## EXERCISE DESCRIPTION
Task for the records below: please copy exactly, and only, the lines from the one containing "Task: Click the emoji search field" to the last line, both included, leaving out the pictures.

(Items from a dataset)
----

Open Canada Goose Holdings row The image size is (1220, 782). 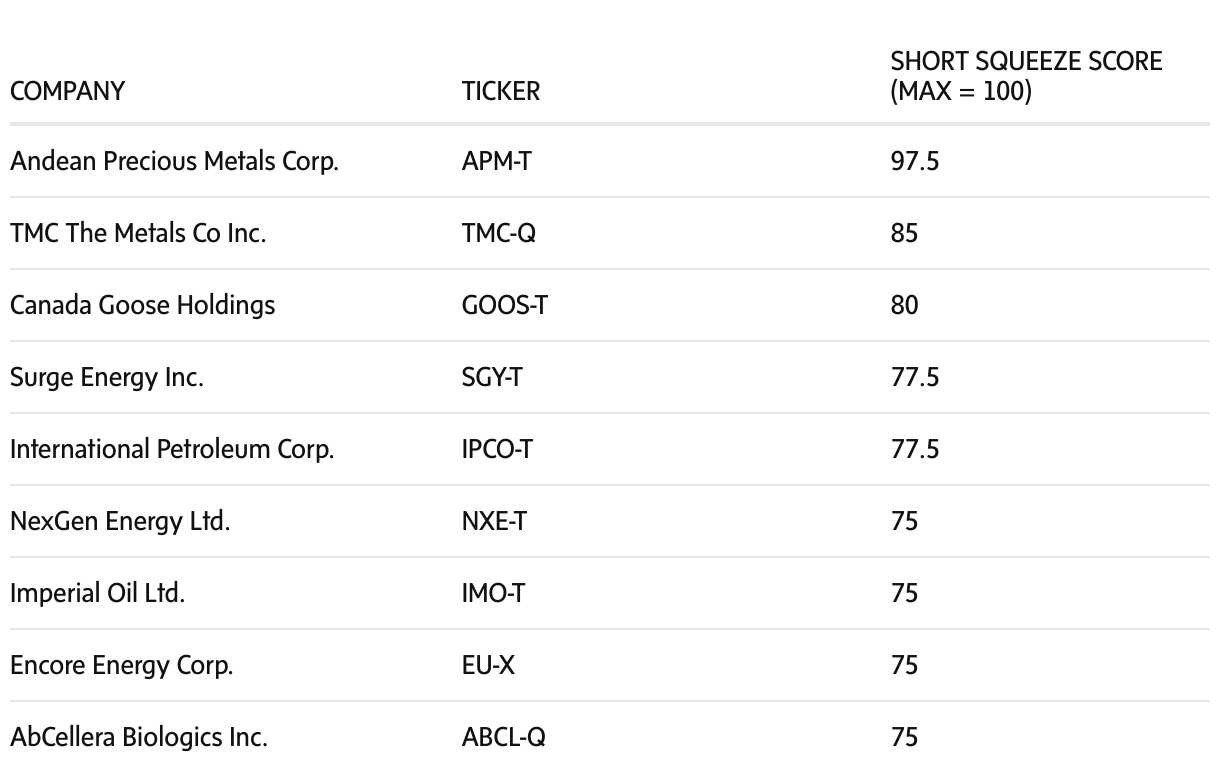[x=142, y=305]
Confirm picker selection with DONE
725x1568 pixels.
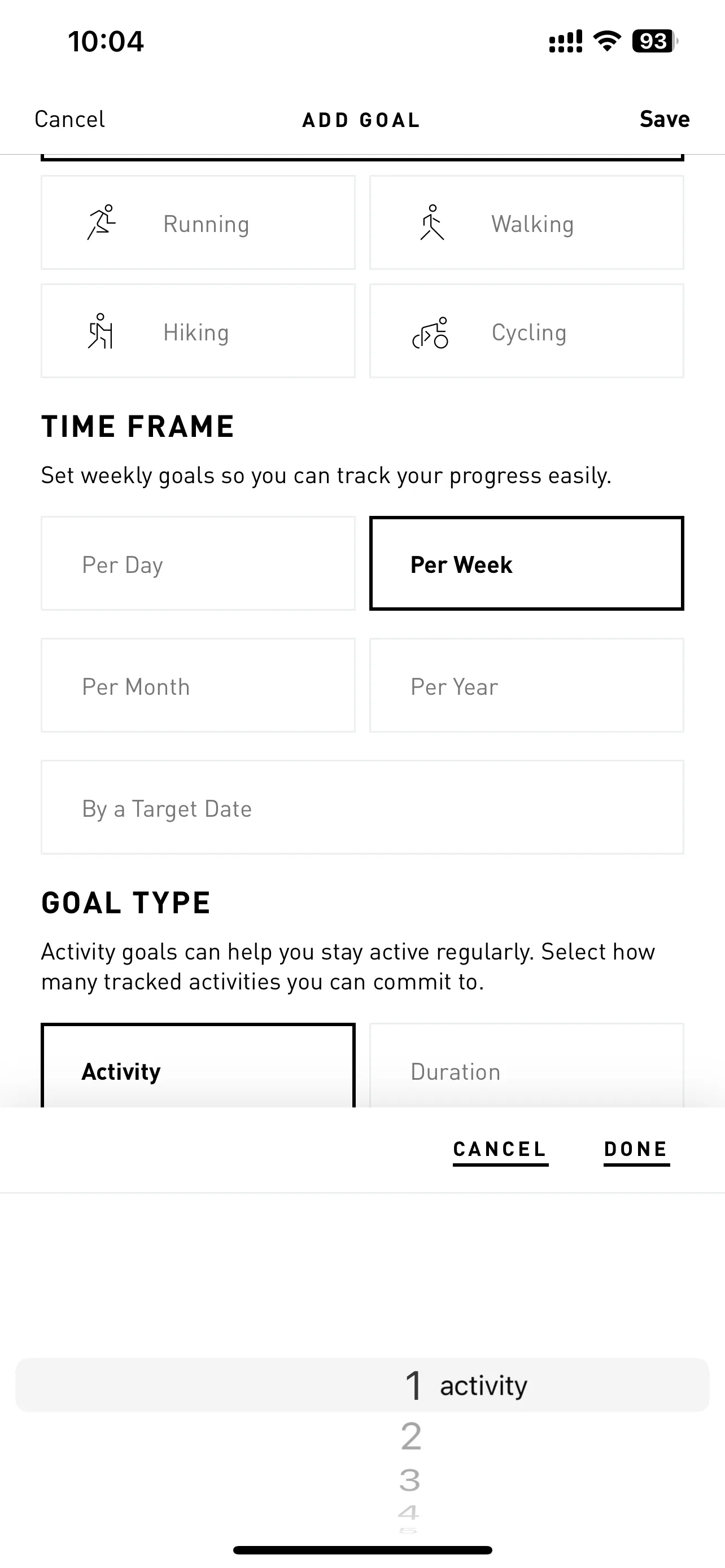tap(636, 1150)
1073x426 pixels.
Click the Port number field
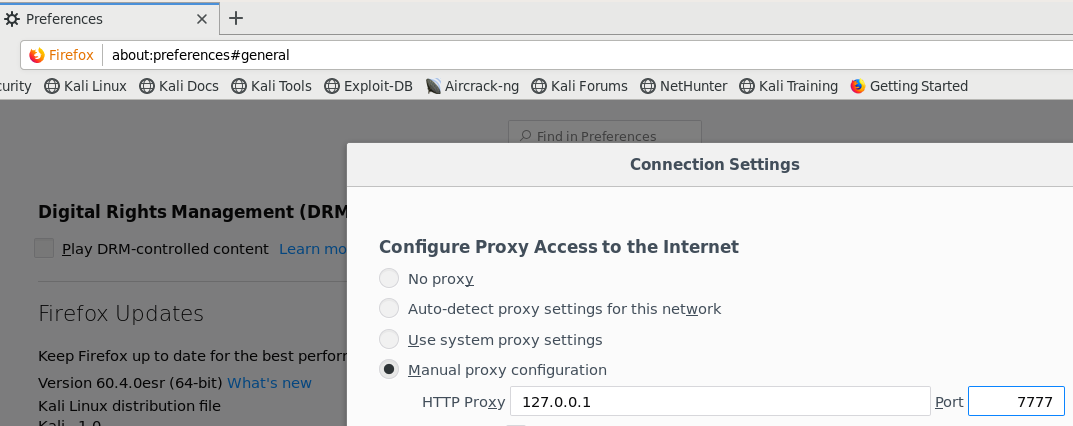(x=1015, y=402)
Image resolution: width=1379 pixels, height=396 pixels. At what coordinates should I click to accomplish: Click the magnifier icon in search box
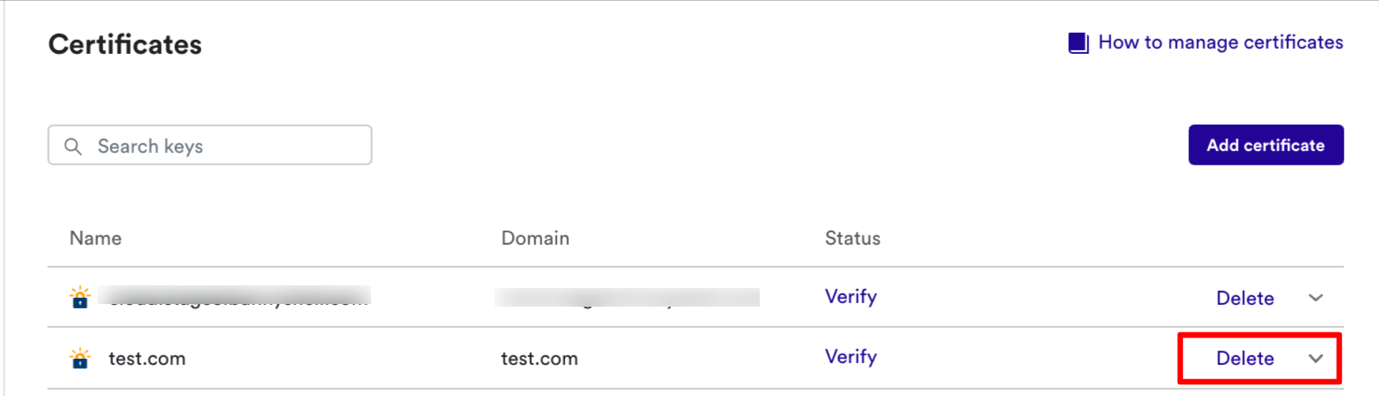pos(73,146)
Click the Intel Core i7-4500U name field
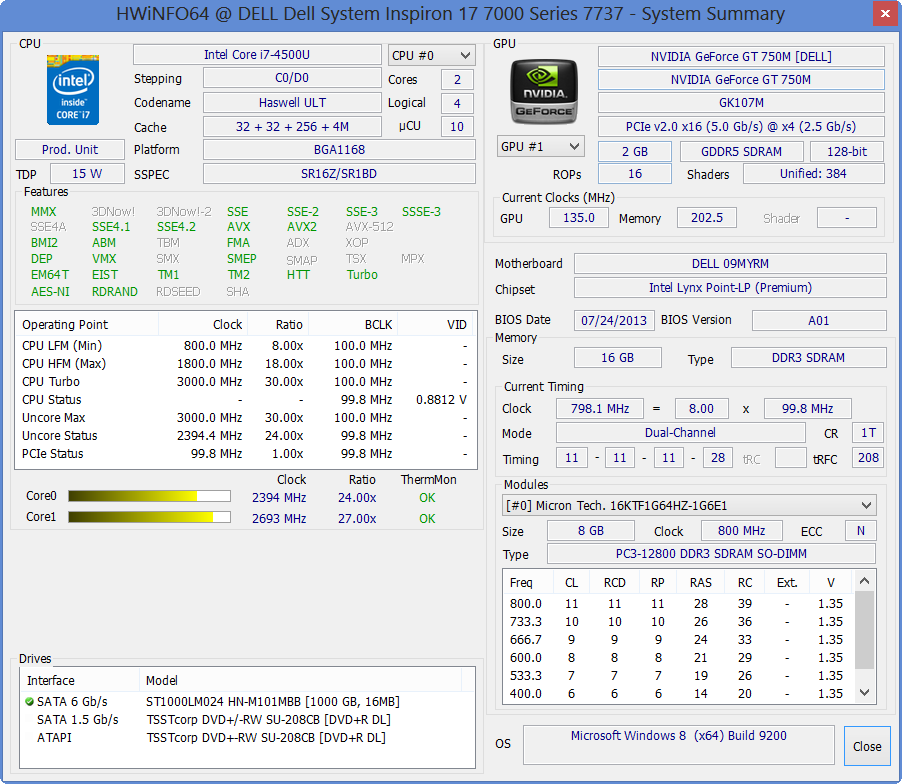 (257, 55)
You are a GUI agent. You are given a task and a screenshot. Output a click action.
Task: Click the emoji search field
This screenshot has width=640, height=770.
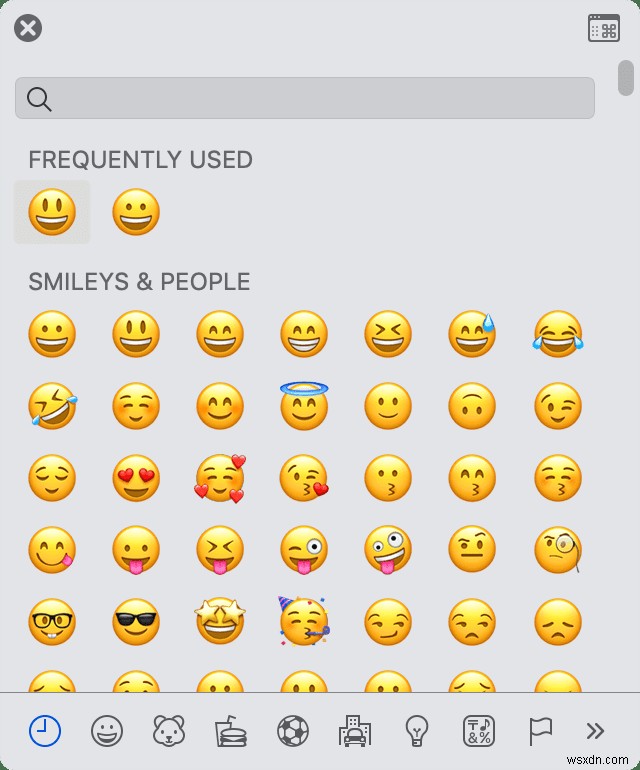click(x=305, y=98)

----

## YOUR SOLUTION
Task: Click the emoji search field
This screenshot has width=640, height=770.
click(x=305, y=98)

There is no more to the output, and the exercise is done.